** Task instructions **
Repeat the entries that follow from start to finish, keeping every character.

(Stored data entries)
★ ★ ★ ★ ★
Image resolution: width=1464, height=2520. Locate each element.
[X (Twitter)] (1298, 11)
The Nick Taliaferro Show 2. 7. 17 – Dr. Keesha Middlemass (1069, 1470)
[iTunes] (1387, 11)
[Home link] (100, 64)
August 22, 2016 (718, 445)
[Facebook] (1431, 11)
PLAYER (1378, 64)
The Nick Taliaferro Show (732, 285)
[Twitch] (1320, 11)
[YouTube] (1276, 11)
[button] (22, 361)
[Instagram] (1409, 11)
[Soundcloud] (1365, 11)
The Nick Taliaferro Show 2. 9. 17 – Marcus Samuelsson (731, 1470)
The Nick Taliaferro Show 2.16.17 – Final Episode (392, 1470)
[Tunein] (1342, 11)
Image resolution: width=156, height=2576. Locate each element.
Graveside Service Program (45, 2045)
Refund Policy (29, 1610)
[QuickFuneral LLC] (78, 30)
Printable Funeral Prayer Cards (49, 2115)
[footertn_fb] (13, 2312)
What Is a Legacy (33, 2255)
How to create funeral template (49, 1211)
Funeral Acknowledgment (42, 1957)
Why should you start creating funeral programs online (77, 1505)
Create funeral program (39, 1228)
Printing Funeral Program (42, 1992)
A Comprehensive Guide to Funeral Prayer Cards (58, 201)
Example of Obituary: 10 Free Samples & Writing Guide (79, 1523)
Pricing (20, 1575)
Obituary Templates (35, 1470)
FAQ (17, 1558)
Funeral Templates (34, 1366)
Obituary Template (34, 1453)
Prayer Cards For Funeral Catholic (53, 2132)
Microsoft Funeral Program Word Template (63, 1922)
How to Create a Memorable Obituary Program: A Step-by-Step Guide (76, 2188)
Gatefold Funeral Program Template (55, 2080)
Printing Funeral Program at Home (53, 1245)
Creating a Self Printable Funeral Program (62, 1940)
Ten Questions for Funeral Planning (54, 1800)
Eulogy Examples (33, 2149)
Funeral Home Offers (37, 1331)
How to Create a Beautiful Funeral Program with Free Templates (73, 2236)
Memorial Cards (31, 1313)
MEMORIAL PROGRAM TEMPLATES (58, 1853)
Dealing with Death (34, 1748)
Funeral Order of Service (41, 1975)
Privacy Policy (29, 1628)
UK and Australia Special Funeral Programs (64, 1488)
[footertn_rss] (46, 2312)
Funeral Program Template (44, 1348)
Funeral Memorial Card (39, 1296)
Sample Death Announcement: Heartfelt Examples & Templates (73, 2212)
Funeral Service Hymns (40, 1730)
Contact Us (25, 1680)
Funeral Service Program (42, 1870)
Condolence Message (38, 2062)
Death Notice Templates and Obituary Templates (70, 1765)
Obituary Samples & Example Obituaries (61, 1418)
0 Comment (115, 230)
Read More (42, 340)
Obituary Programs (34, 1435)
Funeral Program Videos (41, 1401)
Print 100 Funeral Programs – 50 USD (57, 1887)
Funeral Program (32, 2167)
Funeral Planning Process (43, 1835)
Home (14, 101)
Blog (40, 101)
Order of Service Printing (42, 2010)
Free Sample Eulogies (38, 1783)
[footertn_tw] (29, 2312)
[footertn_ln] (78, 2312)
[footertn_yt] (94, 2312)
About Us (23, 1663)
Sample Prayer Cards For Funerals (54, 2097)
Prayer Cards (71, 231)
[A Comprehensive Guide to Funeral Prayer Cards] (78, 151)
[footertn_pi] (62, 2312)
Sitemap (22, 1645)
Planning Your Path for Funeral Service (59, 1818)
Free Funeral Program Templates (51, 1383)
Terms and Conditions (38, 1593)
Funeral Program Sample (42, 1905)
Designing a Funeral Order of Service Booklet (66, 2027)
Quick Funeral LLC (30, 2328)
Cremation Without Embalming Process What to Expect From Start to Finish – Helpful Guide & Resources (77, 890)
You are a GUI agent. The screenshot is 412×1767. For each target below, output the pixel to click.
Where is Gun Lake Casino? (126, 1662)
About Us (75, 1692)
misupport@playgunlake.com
★ ★ ★ ★ ★
** Written answer **
Image resolution: width=1464, height=2520. Locate each element.
[X (Twitter)] (1298, 11)
The Nick Taliaferro Show 2. 7. 17 – Dr. Keesha Middlemass (1069, 1470)
[iTunes] (1387, 11)
[Home link] (100, 64)
August 22, 2016 (718, 445)
[Facebook] (1431, 11)
PLAYER (1378, 64)
The Nick Taliaferro Show (732, 285)
[Twitch] (1320, 11)
[YouTube] (1276, 11)
[button] (22, 361)
[Instagram] (1409, 11)
[Soundcloud] (1365, 11)
The Nick Taliaferro Show 2. 9. 17 – Marcus Samuelsson (731, 1470)
The Nick Taliaferro Show 2.16.17 – Final Episode (392, 1470)
[Tunein] (1342, 11)
Image resolution: width=156, height=2576. Locate each element.
Graveside Service Program (45, 2045)
Refund Policy (29, 1610)
[QuickFuneral LLC] (78, 30)
Printable Funeral Prayer Cards (49, 2115)
[footertn_fb] (13, 2312)
What Is a Legacy (33, 2255)
How to create funeral template (49, 1211)
Funeral Acknowledgment (42, 1957)
Why should you start creating funeral programs online (77, 1505)
Create funeral program (39, 1228)
Printing Funeral Program (42, 1992)
A Comprehensive Guide to Funeral Prayer Cards (58, 201)
Example of Obituary: 10 Free Samples & Writing Guide (79, 1523)
Pricing (20, 1575)
Obituary Templates (35, 1470)
FAQ (17, 1558)
Funeral Templates (34, 1366)
Obituary Template (34, 1453)
Prayer Cards For Funeral Catholic (53, 2132)
Microsoft Funeral Program Word Template (63, 1922)
How to Create a Memorable Obituary Program: A Step-by-Step Guide (76, 2188)
Gatefold Funeral Program Template (55, 2080)
Printing Funeral Program at Home (53, 1245)
Creating a Self Printable Funeral Program (62, 1940)
Ten Questions for Funeral Planning (54, 1800)
Eulogy Examples (33, 2149)
Funeral Home Offers (37, 1331)
How to Create a Beautiful Funeral Program with Free Templates (73, 2236)
Memorial Cards (31, 1313)
MEMORIAL PROGRAM TEMPLATES (58, 1853)
Dealing with Death (34, 1748)
Funeral Order of Service (41, 1975)
Privacy Policy (29, 1628)
UK and Australia Special Funeral Programs (64, 1488)
[footertn_rss] (46, 2312)
Funeral Program Template (44, 1348)
Funeral Memorial Card (39, 1296)
Sample Death Announcement: Heartfelt Examples & Templates (73, 2212)
Funeral Service Hymns (40, 1730)
Contact Us (25, 1680)
Funeral Service Program (42, 1870)
Condolence Message (38, 2062)
Death Notice Templates and Obituary Templates (70, 1765)
Obituary Samples & Example Obituaries (61, 1418)
0 Comment (115, 230)
Read More (42, 340)
Obituary Programs (34, 1435)
Funeral Program Videos (41, 1401)
Print 100 Funeral Programs – 50 USD (57, 1887)
Funeral Program (32, 2167)
Funeral Planning Process (43, 1835)
Home (14, 101)
Blog (40, 101)
Order of Service Printing (42, 2010)
Free Sample Eulogies (38, 1783)
[footertn_tw] (29, 2312)
[footertn_ln] (78, 2312)
[footertn_yt] (94, 2312)
About Us (23, 1663)
Sample Prayer Cards For Funerals (54, 2097)
Prayer Cards (71, 231)
[A Comprehensive Guide to Funeral Prayer Cards] (78, 151)
[footertn_pi] (62, 2312)
Sitemap (22, 1645)
Planning Your Path for Funeral Service (59, 1818)
Free Funeral Program Templates (51, 1383)
Terms and Conditions (38, 1593)
Funeral Program Sample (42, 1905)
Designing a Funeral Order of Service Booklet (66, 2027)
Quick Funeral LLC (30, 2328)
Cremation Without Embalming Process What to Expect From Start to Finish – Helpful Guide & Resources (77, 890)
You are a GUI agent. The screenshot is 412×1767. For each target below, output the pixel to click.
Where is Gun Lake Casino? (126, 1662)
About Us (75, 1692)
misupport@playgunlake.com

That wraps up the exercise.